(Data on locating visible targets)
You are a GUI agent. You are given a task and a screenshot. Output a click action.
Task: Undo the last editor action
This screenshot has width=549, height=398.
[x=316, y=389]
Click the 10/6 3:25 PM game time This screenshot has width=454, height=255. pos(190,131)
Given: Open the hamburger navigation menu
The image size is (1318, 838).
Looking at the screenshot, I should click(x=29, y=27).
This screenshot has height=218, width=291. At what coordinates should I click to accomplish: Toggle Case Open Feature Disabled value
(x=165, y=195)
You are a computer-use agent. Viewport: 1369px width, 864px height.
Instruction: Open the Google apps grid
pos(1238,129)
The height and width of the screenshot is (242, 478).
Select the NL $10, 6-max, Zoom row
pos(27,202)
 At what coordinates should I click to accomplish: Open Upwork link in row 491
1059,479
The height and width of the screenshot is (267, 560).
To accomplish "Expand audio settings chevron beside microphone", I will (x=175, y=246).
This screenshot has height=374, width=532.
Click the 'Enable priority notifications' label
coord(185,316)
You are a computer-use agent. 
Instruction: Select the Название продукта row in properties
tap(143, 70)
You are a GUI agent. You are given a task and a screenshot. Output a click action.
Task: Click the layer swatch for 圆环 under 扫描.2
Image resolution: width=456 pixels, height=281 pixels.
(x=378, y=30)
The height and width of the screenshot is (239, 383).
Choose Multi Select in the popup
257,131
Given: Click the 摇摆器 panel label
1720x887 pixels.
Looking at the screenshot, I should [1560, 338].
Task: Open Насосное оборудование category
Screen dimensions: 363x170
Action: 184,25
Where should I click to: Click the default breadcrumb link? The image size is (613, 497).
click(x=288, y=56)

**Aim:** Copy all of the items above word for word.

**Task response:**
You are a GUI agent. You are given a task and a screenshot. Output a click action.
Task: Undo the last editor action
This screenshot has width=549, height=398.
[x=316, y=389]
Click the 10/6 3:25 PM game time This screenshot has width=454, height=255. pos(190,131)
Given: Open the hamburger navigation menu
The image size is (1318, 838).
Looking at the screenshot, I should click(x=29, y=27).
This screenshot has height=218, width=291. At what coordinates should I click to accomplish: Toggle Case Open Feature Disabled value
(x=165, y=195)
You are a computer-use agent. Viewport: 1369px width, 864px height.
Instruction: Open the Google apps grid
pos(1238,129)
The height and width of the screenshot is (242, 478).
Select the NL $10, 6-max, Zoom row
pos(27,202)
 At what coordinates should I click to accomplish: Open Upwork link in row 491
1059,479
The height and width of the screenshot is (267, 560).
To accomplish "Expand audio settings chevron beside microphone", I will (x=175, y=246).
This screenshot has height=374, width=532.
Click the 'Enable priority notifications' label
coord(185,316)
You are a computer-use agent. 
Instruction: Select the Название продукта row in properties
tap(143, 70)
You are a GUI agent. You are given a task and a screenshot. Output a click action.
Task: Click the layer swatch for 圆环 under 扫描.2
Image resolution: width=456 pixels, height=281 pixels.
(x=378, y=30)
The height and width of the screenshot is (239, 383).
Choose Multi Select in the popup
257,131
Given: Click the 摇摆器 panel label
1720x887 pixels.
Looking at the screenshot, I should [1560, 338].
Task: Open Насосное оборудование category
Screen dimensions: 363x170
Action: 184,25
Where should I click to: Click the default breadcrumb link? The image size is (613, 497).
click(x=288, y=56)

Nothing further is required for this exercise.